EXCERPT TO READ
....

In her book, Vladimir and Maria Baranovsky are only briefly mentioned, as acquaintances of the Russian Acting Consul George Romanovsky who were close to Kerensky. But, through lack of information, Shay McNeal fails to establish a further connection between them and the book Rescuing the Czar and she tries to associate the book’s protagonists with others. I quote in summary the essence of Shay McNeals magnificent research work on what happened in 1920 with the book, which is an adventure by itself:
- 10 March 1920: William Rutledge McGarry, a narrator of British war films, and the Russian Acting Consul in San Francisco George Romanovsky agreed to ‘arrange and prepare for the publication of a book called “The Prisoners of Tobolsk”’. The book, retitled Rescuing the Czar, after printing and binding by the California Printing Company, was delivered to its “translators” on 21 July 1920.
- Complicated links between the Americans, British, Czechs, French, Germans, Japanese and Bolsheviks included events and people in San Francisco in 1920, who themselves had been involved in the Russian situation in 1918. For example, George Romanovsky was involved in moving large arms shipments and in attempts to bring a substantial portion of the Tsarist gold reserve to America, a subject about which he corresponded with McGarry already in 1919.
- Rescuing the Czar immediately attracted a lot of attention. A second and third edition followed rapidly. The possibility of a film deal came up already in August 1920 when McGarry requested Major Samuel White, Office of the Judge Advocate, War Department in San Francisco, to contact for him Willam G. McAdoo, the former Secretary of the Treasury to which reported the US Secret Service in 1918. McGarry visited McAdoo in Washington in September, but the result of the meeting was very different from what he had in mind. After the meeting, the book was taken off the market and all offers for sale of the book’s rights for serialisation and film were withdrawn. The book died an instant death. Today, the book in its original first edition costs about 900 dollars, a second or third edition a few hundred less. However, the book was reprinted a few years ago and is now available at low cost.
- Shay McNeal concludes that the book must have been constructed by someone with so much detailed inside knowledge of the events surrounding the Imperial family, that Governments forced its disappearance and she even goes as far as adding: “Down through the decades, rumours have floated among members of various intelligence communities that the brief life of Rescuing the Czar may have cost the lives of some British, American and other Allied nations’ agents. That assertion has never been confirmed.”
- Only around 1926 did it become public knowledge that McGarry and Romanovsky were the ‘translators’ of the book.
Against this background, it is very clear why Vladimir Baranovsky disappeared in 1920. He feared for his life. He continued to live in the United States under an assumed name, as I will elucidate in the following paragraphs and articles. But not before I have added one more very interesting quote from Shay McNeal’s book:
- “President Roosevelt piqued my interest, when I learned that in the 1930s he had told to an aide that he had a mystery story whose ending he could not solve and that he had wanted to write for years but had never had time to undertake the task. His aide responded that if the President would share his storyline with him he would engage six writers to work out the ending for the President./…/ Roosevelt provided them with the beginnings of a tale about a Russian man who was wealthy, well-known and wanted to disappear with enough of his fortune to live on, but be perceived as dead.” Shay McNeal continues: “His story’s character seemed to mirror that of the Tsar.”

....

WRITTEN EXERCISE
Copy the passage about the book Rescuing the Czar from "- Shay McNeal" to "of the book.", swapping "intelligence communities" for "spy agencies".

....

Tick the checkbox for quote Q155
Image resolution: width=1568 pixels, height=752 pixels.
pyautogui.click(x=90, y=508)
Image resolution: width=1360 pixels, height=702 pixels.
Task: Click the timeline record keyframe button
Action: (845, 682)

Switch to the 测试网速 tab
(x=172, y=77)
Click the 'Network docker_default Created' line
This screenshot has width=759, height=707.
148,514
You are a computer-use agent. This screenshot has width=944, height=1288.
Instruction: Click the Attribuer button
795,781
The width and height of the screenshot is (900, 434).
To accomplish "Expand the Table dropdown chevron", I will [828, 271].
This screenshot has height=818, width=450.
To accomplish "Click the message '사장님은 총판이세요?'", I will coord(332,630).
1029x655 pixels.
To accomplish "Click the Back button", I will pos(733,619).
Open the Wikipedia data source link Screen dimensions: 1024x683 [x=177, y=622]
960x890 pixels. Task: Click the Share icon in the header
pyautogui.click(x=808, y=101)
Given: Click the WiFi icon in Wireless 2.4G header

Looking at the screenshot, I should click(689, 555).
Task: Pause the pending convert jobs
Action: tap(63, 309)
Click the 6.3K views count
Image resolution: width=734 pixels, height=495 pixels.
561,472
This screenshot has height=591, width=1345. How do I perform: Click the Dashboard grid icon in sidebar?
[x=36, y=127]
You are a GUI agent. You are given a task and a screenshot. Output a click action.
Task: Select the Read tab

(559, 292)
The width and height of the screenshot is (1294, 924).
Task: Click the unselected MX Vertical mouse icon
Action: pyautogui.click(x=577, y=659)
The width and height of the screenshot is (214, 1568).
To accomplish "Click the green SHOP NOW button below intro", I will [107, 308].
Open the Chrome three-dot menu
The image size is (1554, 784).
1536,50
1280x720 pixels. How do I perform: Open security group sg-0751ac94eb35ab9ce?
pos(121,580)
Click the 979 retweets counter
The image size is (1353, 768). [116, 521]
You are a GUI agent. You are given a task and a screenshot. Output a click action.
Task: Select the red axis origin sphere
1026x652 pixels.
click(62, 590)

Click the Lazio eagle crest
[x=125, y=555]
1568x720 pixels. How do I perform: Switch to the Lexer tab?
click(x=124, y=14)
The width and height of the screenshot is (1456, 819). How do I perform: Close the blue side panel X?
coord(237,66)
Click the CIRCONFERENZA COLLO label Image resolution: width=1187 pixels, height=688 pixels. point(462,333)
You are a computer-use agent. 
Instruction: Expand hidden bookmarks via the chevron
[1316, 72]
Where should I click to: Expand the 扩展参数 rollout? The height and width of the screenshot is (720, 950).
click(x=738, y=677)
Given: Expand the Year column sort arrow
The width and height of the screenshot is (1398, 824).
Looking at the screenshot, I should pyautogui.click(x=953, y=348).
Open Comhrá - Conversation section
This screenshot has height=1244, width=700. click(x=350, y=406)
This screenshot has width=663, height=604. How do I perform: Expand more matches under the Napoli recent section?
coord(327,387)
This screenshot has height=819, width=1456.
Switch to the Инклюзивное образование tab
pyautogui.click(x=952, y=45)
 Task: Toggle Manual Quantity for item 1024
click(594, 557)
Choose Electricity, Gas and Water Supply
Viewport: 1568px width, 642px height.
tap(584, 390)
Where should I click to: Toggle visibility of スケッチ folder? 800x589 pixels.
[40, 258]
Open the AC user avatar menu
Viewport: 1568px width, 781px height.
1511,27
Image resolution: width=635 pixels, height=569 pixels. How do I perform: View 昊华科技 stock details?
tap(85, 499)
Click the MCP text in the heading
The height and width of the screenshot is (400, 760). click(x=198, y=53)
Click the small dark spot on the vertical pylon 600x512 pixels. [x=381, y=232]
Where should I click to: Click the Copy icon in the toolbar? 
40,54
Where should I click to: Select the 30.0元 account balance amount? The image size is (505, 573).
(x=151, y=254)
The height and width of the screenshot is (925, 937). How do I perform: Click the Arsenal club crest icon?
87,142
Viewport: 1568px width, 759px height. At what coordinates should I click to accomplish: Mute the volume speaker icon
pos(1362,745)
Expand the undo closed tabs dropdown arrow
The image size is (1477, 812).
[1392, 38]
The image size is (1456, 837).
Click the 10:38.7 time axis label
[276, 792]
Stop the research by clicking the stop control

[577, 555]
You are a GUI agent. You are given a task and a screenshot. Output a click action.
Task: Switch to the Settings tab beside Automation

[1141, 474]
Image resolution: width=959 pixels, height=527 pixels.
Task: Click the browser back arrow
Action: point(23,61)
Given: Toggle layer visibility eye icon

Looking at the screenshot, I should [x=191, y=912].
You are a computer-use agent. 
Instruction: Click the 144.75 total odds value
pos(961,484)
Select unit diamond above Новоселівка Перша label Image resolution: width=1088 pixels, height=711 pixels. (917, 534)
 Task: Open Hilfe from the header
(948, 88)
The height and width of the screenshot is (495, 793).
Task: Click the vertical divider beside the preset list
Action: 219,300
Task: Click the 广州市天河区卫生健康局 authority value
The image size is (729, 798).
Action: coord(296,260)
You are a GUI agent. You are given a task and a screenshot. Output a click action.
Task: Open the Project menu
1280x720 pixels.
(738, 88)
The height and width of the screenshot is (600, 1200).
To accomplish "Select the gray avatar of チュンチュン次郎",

....

RESULT FOR THIS EXERCISE
- Shay McNeal concludes that the book must have been constructed by someone with so much detailed inside knowledge of the events surrounding the Imperial family, that Governments forced its disappearance and she even goes as far as adding: “Down through the decades, rumours have floated among members of various spy agencies that the brief life of Rescuing the Czar may have cost the lives of some British, American and other Allied nations’ agents. That assertion has never been confirmed.”
- Only around 1926 did it become public knowledge that McGarry and Romanovsky were the ‘translators’ of the book.